Quoted text:
• • • •

Re: backup manifests and contemporaneous buildfarm failures

From: Tom Lane <tgl(at)sss(dot)pgh(dot)pa(dot)us>
To: Thomas Munro <thomas(dot)munro(at)gmail(dot)com>
Cc: Fabien COELHO <coelho(at)cri(dot)ensmp(dot)fr>, Robert Haas <robertmhaas(at)gmail(dot)com>, Alvaro Herrera <alvherre(at)2ndquadrant(dot)com>, David Steele <david(at)pgmasters(dot)net>, Andres Freund <andres(at)anarazel(dot)de>, Noah Misch <noah(at)leadboat(dot)com>, Stephen Frost <sfrost(at)snowman(dot)net>, Amit Kapila <amit(dot)kapila16(at)gmail(dot)com>, Suraj Kharage <suraj(dot)kharage(at)enterprisedb(dot)com>, tushar <tushar(dot)ahuja(at)enterprisedb(dot)com>, Rajkumar Raghuwanshi <rajkumar(dot)raghuwanshi(at)enterprisedb(dot)com>, Rushabh Lathia <rushabh(dot)lathia(at)gmail(dot)com>, Tels <nospam-pg-abuse(at)bloodgate(dot)com>, Andrew Dunstan <andrew(dot)dunstan(at)2ndquadrant(dot)com>, PostgreSQL Hackers <pgsql-hackers(at)postgresql(dot)org>, Jeevan Chalke <jeevan(dot)chalke(at)enterprisedb(dot)com>, vignesh C <vignesh21(at)gmail(dot)com>
Subject: Re: backup manifests and contemporaneous buildfarm failures
Date: 2020-04-03 22:48:01
Message-ID: 26044.1585954081@sss.pgh.pa.us
Views: Raw Message | Whole Thread | Download mbox | Resend email
Thread:
Lists: pgsql-hackers

Thomas Munro <thomas(dot)munro(at)gmail(dot)com> writes:
> Same here, on elver. I see pg_subtrans has been chmod(0)'d,
> presumably by the perl subroutine mutilate_open_directory_fails. I
> see this in my inbox (the build farm wrote it to stderr or stdout
> rather than the log file):

> cannot chdir to child for
> pgsql.build/src/bin/pg_validatebackup/tmp_check/t_003_corruption_master_data/backup/open_directory_fails/pg_subtrans:
> Permission denied at ./run_build.pl line 1013.

• • • •

Given information:
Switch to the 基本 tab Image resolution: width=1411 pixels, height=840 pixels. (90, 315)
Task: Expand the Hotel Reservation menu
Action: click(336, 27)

• • • •

Exercises to complete:
1. Answer these questions about the backup manifests message:
(a) On what date and at what time was it sent?
(b) To which mailing list was it posted?
(c) Which directory does Thomas Munro say has been chmod(0)'d?
2. Continue the backup manifests message from where it stops.
The data are not needed for this work.

Exercise answers:
1.
(a) 2020-04-03 at 22:48:01
(b) pgsql-hackers
(c) pg_subtrans

2.
> cannot remove directory for
> pgsql.build/src/bin/pg_validatebackup/tmp_check/t_003_corruption_master_data/backup/open_directory_fails:
> Directory not empty at ./run_build.pl line 1013.

I'm guessing that we're looking at a platform-specific difference in
whether "rm -rf" fails outright on an unreadable subdirectory, or
just tries to carry on by unlinking it anyway.

A partial fix would be to have the test script put back normal
permissions on that directory before it exits ... but any failure
partway through the script would leave a time bomb requiring manual
cleanup.

On the whole, I'd argue that testing that behavior is not valuable
enough to take risks of periodically breaking buildfarm members
in a way that will require manual recovery --- to say nothing of
annoying developers who trip over it. So my vote is to remove
that part of the test and be satisfied with checking the behavior
for an unreadable file.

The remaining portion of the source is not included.